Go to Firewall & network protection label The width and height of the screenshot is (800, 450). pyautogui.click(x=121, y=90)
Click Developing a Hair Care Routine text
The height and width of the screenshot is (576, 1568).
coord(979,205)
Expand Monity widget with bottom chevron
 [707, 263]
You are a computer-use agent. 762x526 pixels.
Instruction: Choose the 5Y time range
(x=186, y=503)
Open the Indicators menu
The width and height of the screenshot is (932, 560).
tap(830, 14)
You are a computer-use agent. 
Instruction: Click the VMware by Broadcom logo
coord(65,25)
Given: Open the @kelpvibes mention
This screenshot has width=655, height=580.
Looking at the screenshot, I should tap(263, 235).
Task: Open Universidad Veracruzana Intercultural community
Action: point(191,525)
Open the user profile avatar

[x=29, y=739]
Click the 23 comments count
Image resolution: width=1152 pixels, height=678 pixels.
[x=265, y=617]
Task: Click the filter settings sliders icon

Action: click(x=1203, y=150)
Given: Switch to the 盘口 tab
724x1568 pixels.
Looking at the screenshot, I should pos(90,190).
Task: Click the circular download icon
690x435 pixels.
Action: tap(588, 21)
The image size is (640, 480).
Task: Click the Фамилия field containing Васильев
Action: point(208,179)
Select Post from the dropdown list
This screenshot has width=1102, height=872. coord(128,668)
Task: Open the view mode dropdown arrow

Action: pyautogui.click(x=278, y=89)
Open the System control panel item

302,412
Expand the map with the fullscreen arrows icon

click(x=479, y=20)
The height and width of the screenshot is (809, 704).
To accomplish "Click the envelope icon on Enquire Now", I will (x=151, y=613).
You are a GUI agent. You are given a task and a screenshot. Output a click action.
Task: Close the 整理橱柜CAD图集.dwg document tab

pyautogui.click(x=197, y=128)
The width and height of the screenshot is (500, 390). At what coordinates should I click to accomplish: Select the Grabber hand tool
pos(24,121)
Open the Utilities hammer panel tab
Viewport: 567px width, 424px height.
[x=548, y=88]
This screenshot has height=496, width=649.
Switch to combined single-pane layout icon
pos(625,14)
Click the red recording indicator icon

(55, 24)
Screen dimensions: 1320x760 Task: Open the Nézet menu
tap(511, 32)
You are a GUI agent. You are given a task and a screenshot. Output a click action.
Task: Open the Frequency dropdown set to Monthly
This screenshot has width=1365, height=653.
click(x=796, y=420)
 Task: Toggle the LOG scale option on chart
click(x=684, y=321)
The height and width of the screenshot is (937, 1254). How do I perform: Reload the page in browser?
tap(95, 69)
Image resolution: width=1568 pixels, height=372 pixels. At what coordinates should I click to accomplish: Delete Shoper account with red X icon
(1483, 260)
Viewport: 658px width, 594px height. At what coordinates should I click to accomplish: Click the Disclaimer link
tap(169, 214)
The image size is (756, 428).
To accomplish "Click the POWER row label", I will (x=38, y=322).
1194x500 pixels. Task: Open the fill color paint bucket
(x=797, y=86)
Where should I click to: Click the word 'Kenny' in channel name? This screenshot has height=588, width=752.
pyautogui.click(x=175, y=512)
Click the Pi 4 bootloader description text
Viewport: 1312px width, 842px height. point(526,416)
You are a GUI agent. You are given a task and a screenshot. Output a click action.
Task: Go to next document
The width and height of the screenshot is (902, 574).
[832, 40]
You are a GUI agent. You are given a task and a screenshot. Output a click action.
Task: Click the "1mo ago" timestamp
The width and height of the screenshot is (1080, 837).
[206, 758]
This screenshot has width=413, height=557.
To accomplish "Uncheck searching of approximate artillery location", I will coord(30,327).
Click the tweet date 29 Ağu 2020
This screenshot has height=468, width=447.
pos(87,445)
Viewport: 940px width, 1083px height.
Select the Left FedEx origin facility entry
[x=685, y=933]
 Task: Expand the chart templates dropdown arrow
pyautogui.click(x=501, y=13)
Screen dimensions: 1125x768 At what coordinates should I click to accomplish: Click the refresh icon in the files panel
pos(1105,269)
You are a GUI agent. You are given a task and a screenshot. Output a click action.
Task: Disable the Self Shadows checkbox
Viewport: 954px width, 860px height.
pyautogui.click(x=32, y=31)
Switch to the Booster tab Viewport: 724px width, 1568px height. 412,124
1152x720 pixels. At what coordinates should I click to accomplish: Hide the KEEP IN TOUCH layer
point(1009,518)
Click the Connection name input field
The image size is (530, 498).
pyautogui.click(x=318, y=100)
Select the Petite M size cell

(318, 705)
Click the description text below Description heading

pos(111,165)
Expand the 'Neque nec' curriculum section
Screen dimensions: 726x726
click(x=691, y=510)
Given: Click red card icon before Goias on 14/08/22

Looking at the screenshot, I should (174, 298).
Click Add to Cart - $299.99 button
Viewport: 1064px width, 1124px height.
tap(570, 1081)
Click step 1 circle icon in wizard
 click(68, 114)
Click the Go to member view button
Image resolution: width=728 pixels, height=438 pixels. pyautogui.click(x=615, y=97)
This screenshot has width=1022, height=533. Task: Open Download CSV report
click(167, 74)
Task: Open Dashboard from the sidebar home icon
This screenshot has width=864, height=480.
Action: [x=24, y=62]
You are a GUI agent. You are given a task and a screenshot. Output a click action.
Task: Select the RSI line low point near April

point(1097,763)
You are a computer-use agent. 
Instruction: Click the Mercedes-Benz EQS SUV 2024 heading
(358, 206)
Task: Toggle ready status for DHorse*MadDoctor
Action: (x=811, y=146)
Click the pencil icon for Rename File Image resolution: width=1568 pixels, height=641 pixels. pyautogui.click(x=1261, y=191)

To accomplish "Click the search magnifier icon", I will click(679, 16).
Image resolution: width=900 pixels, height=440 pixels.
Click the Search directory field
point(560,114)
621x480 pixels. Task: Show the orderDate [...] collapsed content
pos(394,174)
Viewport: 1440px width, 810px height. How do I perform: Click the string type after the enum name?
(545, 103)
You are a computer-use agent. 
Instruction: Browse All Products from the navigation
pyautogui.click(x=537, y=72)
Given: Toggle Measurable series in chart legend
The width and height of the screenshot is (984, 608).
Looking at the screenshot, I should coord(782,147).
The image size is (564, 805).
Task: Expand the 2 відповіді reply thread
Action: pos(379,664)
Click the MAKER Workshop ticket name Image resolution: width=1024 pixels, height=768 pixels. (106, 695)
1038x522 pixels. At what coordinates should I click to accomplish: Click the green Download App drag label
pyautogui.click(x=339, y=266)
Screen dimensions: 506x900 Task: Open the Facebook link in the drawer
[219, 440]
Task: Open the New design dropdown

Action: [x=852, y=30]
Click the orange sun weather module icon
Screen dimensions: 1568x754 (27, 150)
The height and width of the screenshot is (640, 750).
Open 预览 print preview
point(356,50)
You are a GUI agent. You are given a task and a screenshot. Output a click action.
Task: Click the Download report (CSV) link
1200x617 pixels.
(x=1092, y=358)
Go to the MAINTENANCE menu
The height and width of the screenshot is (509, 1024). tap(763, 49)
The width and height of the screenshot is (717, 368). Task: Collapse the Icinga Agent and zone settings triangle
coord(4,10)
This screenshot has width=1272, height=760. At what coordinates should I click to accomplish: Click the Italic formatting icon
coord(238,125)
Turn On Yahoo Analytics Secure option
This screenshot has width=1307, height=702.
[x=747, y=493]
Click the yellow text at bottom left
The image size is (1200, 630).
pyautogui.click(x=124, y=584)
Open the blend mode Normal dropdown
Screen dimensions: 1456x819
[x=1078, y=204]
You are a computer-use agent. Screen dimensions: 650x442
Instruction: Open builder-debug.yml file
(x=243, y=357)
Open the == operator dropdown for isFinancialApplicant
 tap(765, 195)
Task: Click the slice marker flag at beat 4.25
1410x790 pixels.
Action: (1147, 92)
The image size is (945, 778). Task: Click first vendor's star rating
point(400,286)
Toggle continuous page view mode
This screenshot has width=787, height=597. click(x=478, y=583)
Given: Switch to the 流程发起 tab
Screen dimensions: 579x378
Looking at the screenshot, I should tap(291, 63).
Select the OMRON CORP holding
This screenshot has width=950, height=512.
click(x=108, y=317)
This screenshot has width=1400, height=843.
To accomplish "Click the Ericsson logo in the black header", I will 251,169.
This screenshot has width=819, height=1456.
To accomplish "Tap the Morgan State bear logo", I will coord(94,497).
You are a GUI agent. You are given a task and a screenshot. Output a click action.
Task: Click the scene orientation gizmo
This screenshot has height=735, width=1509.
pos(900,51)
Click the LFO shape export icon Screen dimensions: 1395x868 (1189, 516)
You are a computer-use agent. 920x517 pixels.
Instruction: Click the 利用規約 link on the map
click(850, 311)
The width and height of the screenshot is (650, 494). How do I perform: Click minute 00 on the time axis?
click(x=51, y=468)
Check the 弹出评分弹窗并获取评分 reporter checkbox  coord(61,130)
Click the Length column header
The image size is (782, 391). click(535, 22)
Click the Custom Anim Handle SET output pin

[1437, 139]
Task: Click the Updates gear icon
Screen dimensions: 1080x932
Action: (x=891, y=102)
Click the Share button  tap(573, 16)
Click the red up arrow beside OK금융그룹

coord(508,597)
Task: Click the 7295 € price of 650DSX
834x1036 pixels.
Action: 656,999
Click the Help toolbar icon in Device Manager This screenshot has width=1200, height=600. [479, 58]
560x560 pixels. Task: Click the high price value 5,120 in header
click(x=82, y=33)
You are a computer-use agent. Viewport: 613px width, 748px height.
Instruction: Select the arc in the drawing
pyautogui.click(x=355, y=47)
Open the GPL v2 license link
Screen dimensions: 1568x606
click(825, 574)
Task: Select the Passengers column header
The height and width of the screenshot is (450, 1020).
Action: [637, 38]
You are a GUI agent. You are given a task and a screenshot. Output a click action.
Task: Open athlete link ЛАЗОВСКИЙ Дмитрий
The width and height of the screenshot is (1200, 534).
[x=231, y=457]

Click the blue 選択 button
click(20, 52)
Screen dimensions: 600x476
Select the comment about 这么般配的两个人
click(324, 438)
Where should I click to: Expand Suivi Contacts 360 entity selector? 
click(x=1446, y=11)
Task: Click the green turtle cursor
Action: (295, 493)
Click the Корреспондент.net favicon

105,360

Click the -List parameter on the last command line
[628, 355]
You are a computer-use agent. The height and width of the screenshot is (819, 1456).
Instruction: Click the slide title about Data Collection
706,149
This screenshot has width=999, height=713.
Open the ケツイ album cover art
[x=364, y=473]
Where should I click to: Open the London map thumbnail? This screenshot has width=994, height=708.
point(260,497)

Task goal - Copy out the lines of the records above in which the string "checkbox" appears.

Answer to the problem -
Task: Disable the Self Shadows checkbox
Check the 弹出评分弹窗并获取评分 reporter checkbox  coord(61,130)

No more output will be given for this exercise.